■ **Short problem**
Can you update the data below by replacing "The image size is" with "The screenshot size is" everywhere and keeping everything else unchanged? Leave the pictures out of your answer.
-=-=-
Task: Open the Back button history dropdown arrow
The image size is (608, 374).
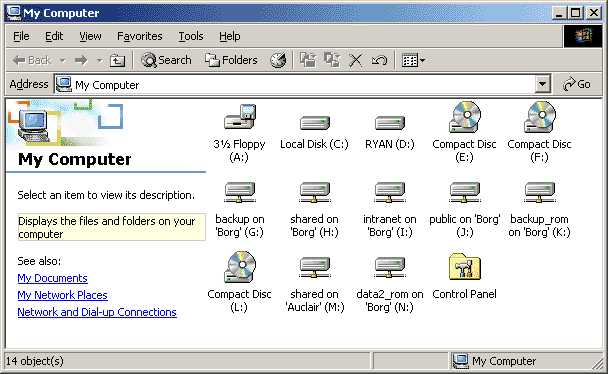Action: pyautogui.click(x=62, y=60)
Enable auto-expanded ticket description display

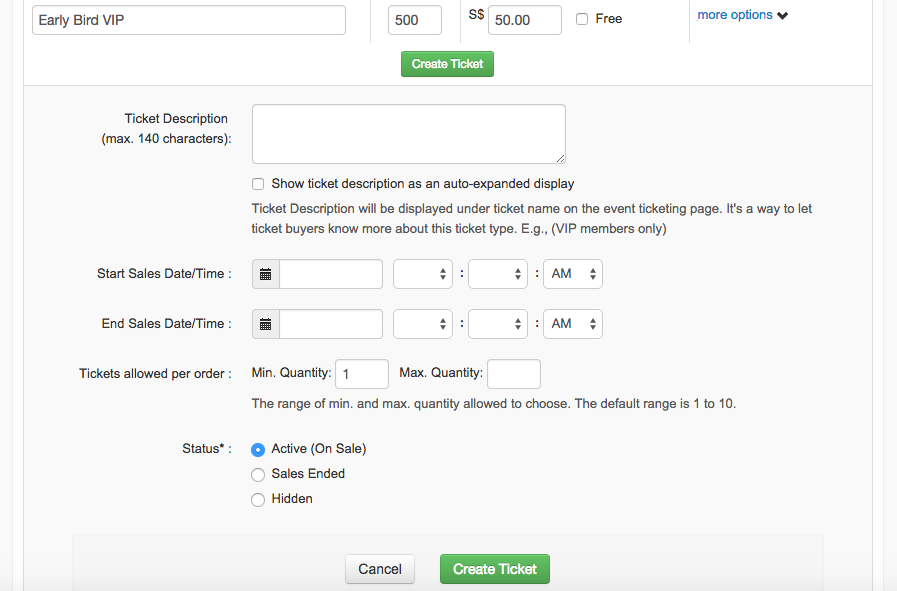(x=258, y=184)
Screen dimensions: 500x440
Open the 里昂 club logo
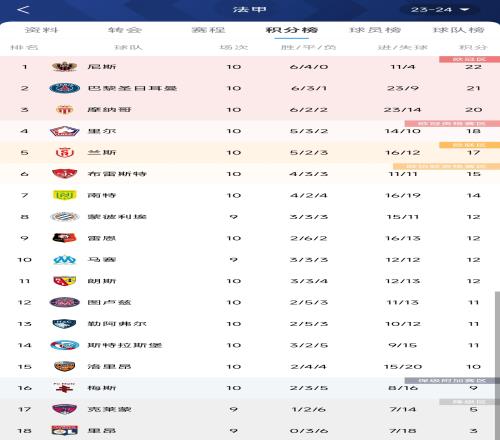click(65, 430)
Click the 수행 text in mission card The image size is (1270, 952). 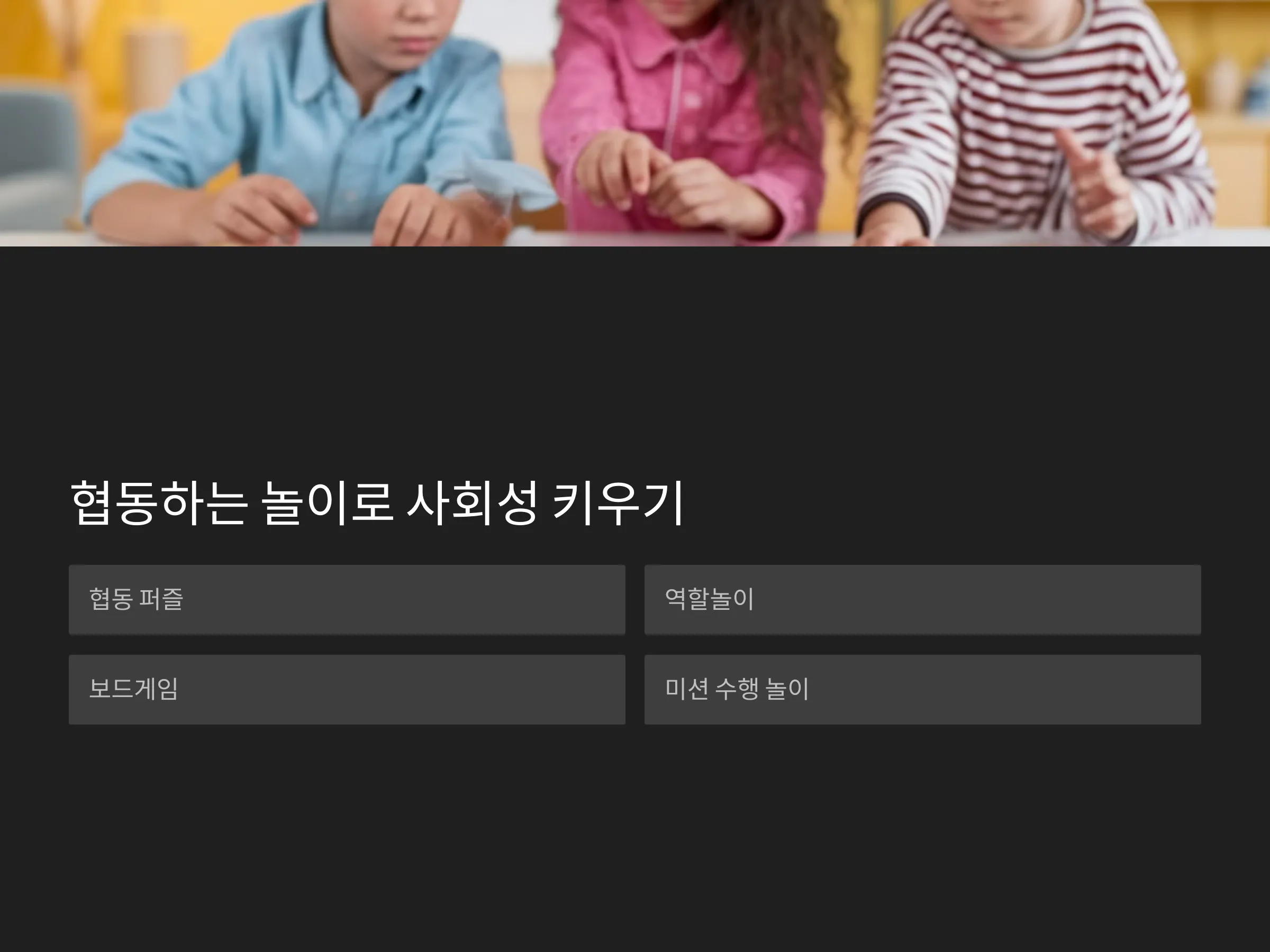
-=-=-
■ **Exercise output**
Task: Open the Back button history dropdown arrow
The screenshot size is (608, 374).
Action: pyautogui.click(x=62, y=60)
Enable auto-expanded ticket description display

(x=258, y=184)
Screen dimensions: 500x440
Open the 里昂 club logo
click(65, 430)
Click the 수행 text in mission card The screenshot size is (1270, 952). 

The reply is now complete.